Showing posts with label Followershio. Show all posts
Showing posts with label Followershio. Show all posts

Friday, March 8, 2013

Followership











Followership

There is a lot of emphasis in our society on leadership. It seems to me that about half a jillion books have been written by coaches, and military officers about leadership.  After all, who knows more about leadership than men and women who sit on the sidelines and send others into the game or into the war?  Some such authors were obviously leaders and others, despite their conceit, were not.
I have long believed that the value of helping others achieve their goals has been under-valued way of co-operatively working toward my own goals. I’ve worked with a number of people who thought they were leaders because they were loud or abrasive and who were, in my opinion, more of a hindrance than a help in getting anything actually done.

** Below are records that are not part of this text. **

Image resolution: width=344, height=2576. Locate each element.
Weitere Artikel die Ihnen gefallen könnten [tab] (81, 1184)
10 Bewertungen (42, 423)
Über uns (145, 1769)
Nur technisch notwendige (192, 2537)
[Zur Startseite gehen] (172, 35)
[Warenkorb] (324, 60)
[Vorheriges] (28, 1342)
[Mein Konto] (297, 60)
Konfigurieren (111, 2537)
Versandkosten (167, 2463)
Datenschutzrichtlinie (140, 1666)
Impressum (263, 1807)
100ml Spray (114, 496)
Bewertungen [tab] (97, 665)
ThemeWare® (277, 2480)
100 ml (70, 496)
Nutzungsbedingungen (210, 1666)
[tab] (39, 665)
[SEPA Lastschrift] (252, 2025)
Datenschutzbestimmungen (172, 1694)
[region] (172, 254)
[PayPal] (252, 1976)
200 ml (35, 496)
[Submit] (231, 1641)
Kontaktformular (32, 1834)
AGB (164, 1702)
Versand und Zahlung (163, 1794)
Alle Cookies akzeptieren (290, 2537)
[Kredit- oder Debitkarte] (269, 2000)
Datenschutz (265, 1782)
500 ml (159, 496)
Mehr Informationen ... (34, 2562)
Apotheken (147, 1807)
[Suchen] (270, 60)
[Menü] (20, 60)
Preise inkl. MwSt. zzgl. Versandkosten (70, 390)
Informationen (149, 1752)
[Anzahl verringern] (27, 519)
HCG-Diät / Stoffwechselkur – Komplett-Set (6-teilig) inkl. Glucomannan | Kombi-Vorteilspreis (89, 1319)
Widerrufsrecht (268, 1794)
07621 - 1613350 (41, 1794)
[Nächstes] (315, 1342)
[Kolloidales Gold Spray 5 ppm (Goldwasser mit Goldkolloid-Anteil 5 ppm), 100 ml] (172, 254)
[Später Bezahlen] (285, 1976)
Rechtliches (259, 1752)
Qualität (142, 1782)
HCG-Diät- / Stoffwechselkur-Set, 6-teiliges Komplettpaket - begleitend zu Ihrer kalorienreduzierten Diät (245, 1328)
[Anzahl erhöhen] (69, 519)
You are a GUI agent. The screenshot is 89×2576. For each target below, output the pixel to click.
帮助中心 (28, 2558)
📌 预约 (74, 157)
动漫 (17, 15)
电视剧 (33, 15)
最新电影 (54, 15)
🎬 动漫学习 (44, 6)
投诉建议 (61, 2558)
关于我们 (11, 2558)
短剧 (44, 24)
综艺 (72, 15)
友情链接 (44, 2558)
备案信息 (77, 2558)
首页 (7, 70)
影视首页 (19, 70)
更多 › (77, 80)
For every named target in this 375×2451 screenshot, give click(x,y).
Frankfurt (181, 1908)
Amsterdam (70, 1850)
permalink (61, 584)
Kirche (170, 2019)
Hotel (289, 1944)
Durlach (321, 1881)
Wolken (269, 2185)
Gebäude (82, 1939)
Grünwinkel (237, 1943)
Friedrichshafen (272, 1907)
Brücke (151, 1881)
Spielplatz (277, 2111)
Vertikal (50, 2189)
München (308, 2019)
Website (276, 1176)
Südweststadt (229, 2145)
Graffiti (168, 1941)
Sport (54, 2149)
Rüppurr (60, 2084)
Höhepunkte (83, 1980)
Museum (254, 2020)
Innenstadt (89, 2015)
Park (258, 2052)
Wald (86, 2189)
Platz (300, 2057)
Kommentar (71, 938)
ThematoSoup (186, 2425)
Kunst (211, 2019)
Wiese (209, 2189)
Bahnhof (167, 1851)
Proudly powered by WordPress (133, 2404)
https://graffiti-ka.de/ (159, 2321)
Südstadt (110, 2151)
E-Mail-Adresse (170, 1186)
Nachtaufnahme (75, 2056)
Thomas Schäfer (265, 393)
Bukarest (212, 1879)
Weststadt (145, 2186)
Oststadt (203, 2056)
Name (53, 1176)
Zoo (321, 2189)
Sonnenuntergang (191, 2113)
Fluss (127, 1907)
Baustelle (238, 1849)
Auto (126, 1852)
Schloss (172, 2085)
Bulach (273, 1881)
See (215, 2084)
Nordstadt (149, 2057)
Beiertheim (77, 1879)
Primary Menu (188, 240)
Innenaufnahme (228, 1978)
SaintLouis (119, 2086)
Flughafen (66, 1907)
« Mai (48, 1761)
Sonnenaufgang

I’ve also worked for bosses who appreciated my efforts to make them look good, which, in turn, helped me look good.  Sometimes in jobs people with little or no executive power in their job description such as secretaries or assistants, are the ones who keep the enterprise going.

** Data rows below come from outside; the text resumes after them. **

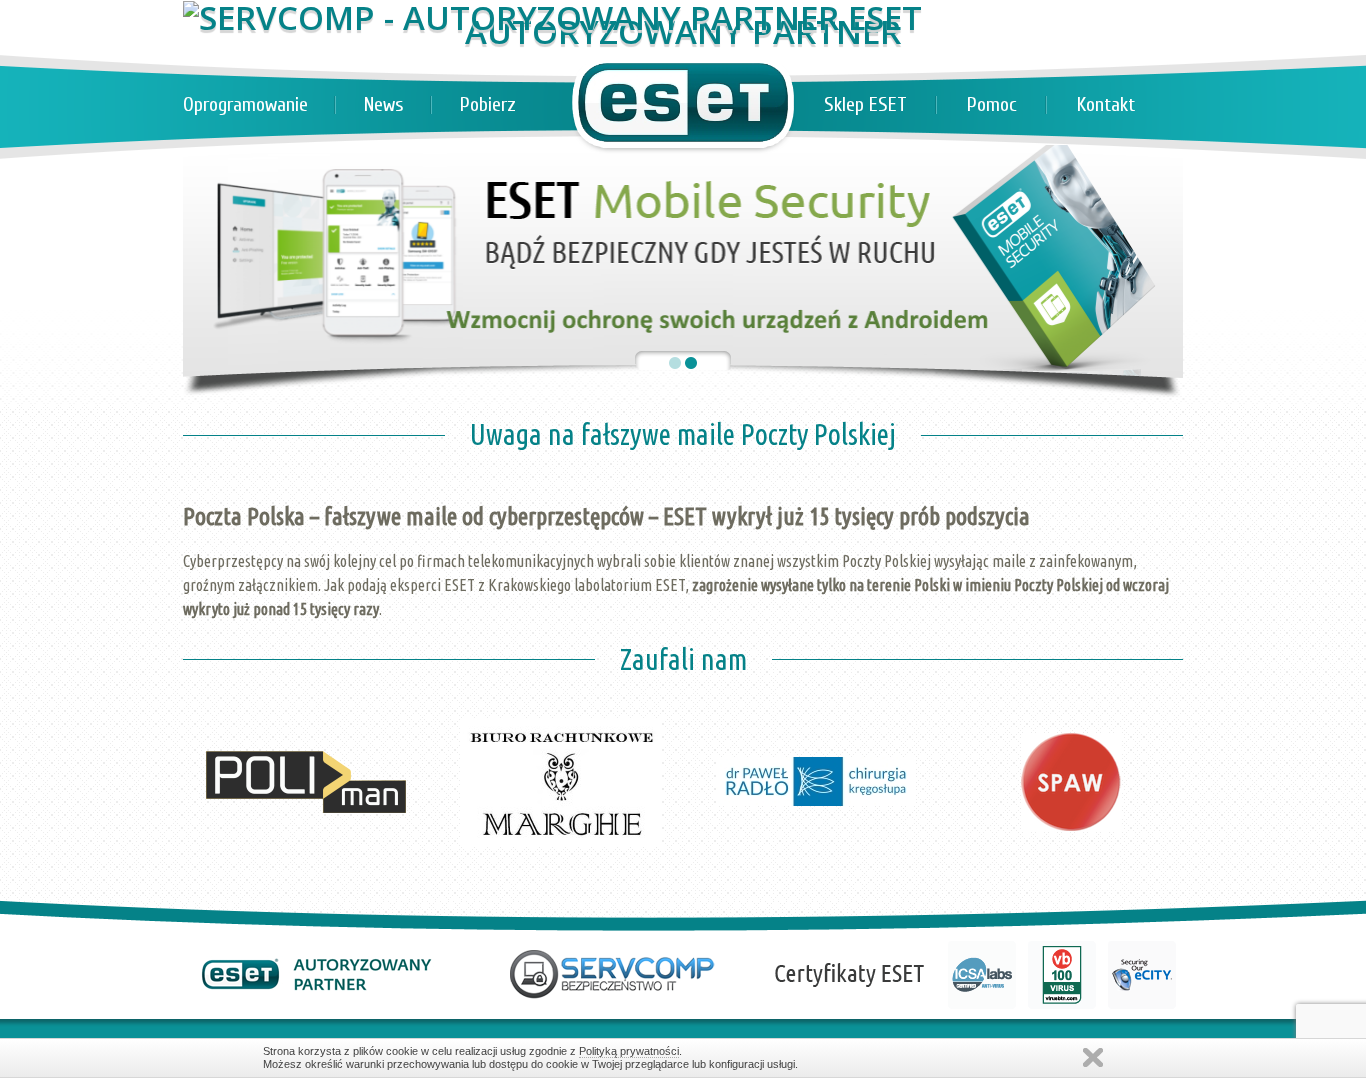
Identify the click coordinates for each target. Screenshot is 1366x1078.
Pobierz (488, 104)
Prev (209, 669)
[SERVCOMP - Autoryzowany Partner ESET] (552, 17)
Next (1157, 669)
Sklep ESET (865, 104)
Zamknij (1093, 1057)
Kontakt (1106, 104)
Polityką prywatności (629, 1051)
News (384, 104)
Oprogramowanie (245, 104)
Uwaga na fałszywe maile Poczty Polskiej (683, 434)
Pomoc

I have been impressed by writers as a group.  Well-known authors and agents have been very helpful to me and generous with their time.  I try to pass the favors on to others. 

I don’t know of much research on followership.  It is reported that on the eve of the battle at Waterloo, the commander of the English forces, the Duke of Wellington and his aides walked through the English campgrounds. He pointed toward an individual soldier saying that one soldier would have more effect on the outcome of the coming battle than Wellington, himself, would. 

Has supporting others helped you attain your goals?